Section: New Results


Definitions for e-voting

Participants : Sergiu Bursuc, Véronique Cortier, Steve Kremer, Joseph Lallemand.

Electronic voting typically aims at two main security goals: vote privacy and verifiability. Verifiability typically includes individual verifiability (a voter can check that his/her ballot is counted); universal verifiability (anyone can check that the result corresponds to the published ballots); and eligibility verifiability (only legitimate voters may vote). Cortier and Lallemand have shown that privacy actually implies individual verifiability. In other words, systems without individual verifiability cannot achieve privacy (under the same trust assumptions). To demonstrate the generality of the result, they show this implication in two different settings, namely cryptographic and symbolic models, for standard notions of privacy and individual verifiability. This also highlights limitations in existing privacy definitions in cryptographic settings. This work has been presented at CCS'18 [24].

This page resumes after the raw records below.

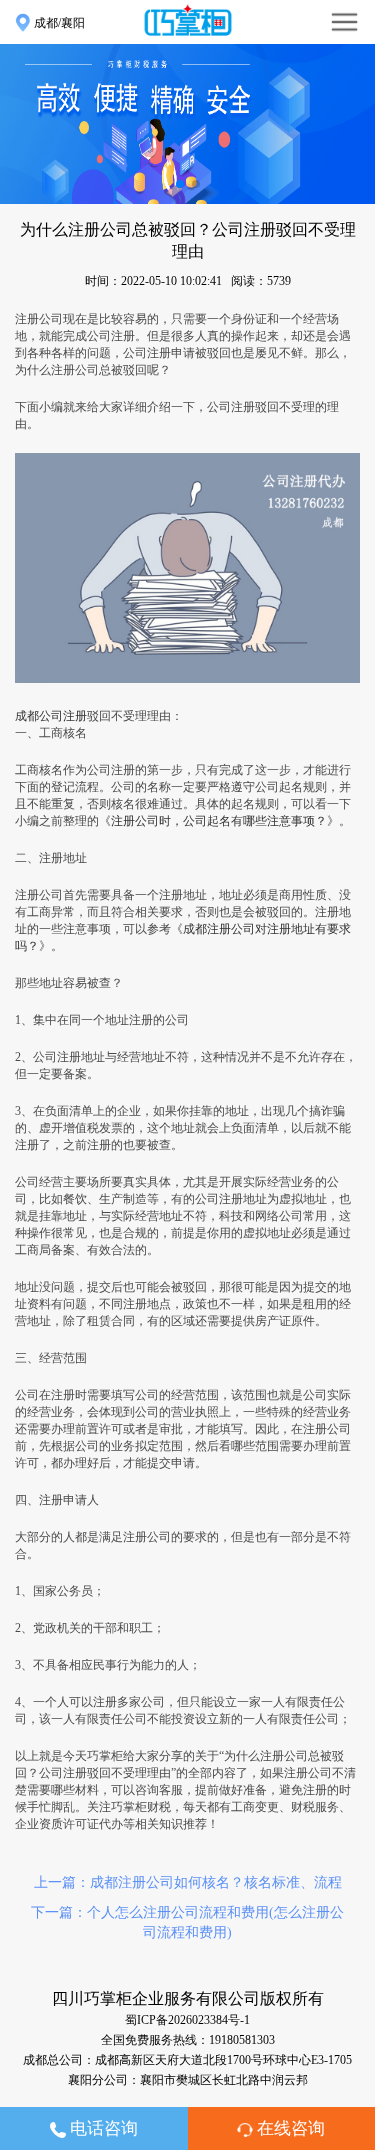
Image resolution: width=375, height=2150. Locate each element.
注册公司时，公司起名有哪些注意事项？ (219, 821)
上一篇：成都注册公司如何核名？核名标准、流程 (188, 1882)
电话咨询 (102, 2128)
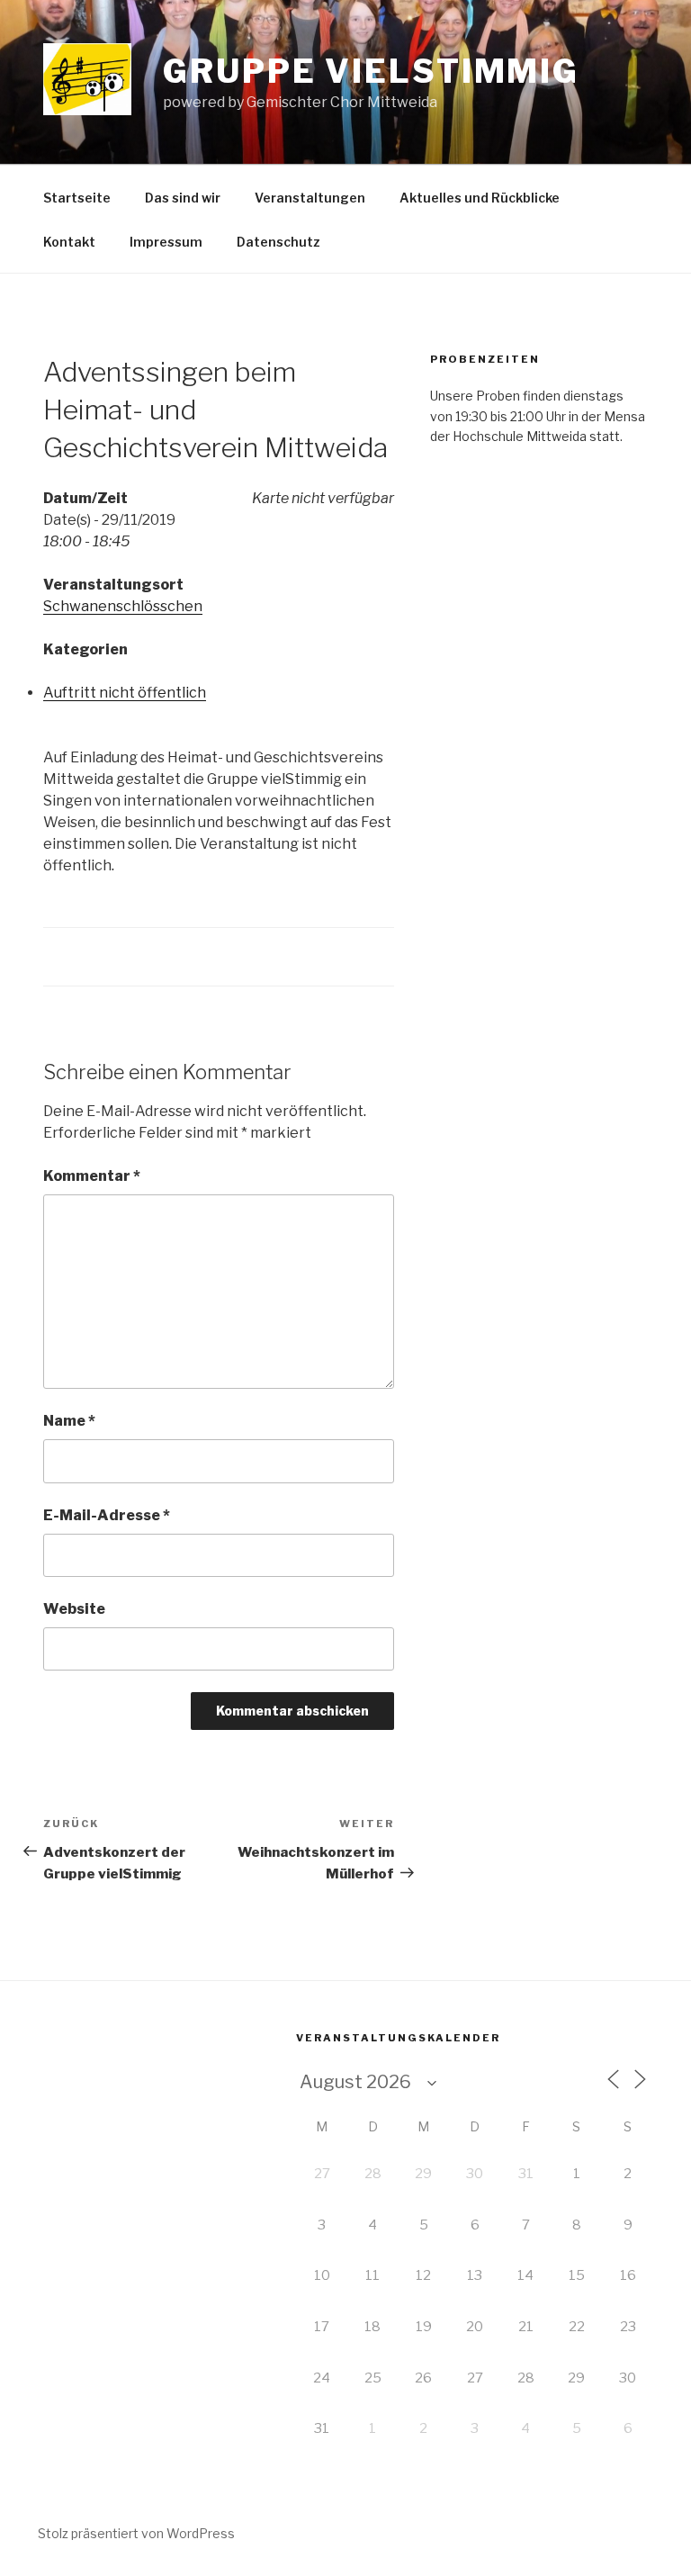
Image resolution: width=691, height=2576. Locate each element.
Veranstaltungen (310, 197)
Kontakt (69, 241)
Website (74, 1608)
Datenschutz (278, 241)
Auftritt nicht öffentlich (124, 692)
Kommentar (91, 1175)
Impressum (166, 241)
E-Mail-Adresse (106, 1515)
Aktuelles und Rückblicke (479, 197)
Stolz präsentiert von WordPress (136, 2533)
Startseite (77, 197)
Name (69, 1420)
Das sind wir (182, 197)
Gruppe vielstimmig (371, 71)
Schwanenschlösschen (122, 606)
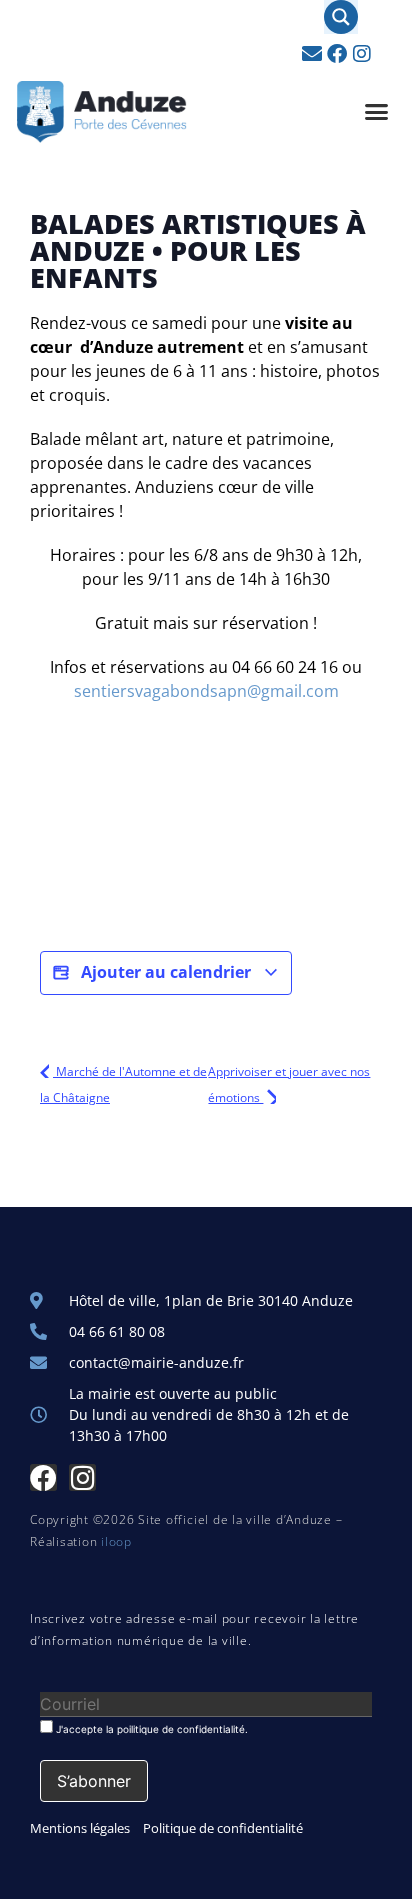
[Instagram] (362, 54)
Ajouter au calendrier (166, 972)
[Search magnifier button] (341, 17)
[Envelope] (312, 54)
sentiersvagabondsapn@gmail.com (206, 691)
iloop (116, 1541)
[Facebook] (337, 54)
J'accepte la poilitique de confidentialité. (150, 1728)
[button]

Some modern e-voting systems take into account that the platform used for voting may be corrupted, e.g. infected by malware, yet aiming to ensure privacy and integrity of votes even in that case. Bursuc and Kremer, in collaboration with Dragan (Univ of Surrey) propose a new definition of vote privacy, formalized in the cryptographic model as a computational indistinguishability game. The definition captures both known and novel attacks against several voting schemes, and they propose a scheme that is provably secure in this setting. Moreover the proof is formalized and machine-checked in the EasyCrypt theorem prover  [45]. This result is currently under submission for publication.

Analysis of e-voting protocols

Participants : Véronique Cortier, Mathieu Turuani.

Belenios is a voting platform designed by our team in collaboration with the Caramba research group at Inria Nancy. Cortier, in collaboration with Warinschi (Univ Bristol), Dragan and Dupressoir (Univ of Surrey), has developed a machine-checked security proof of both privacy and verifiability of Belenios, in the computational model. For this, a novel framework has been developed for proving strong verifiability in EasyCrypt. In the process, several aspects of the pen-and-paper proof of Belenios have been clarified, such as how to deal with revote policies. The framework and the security proofs have been presented at CSF'18 [21].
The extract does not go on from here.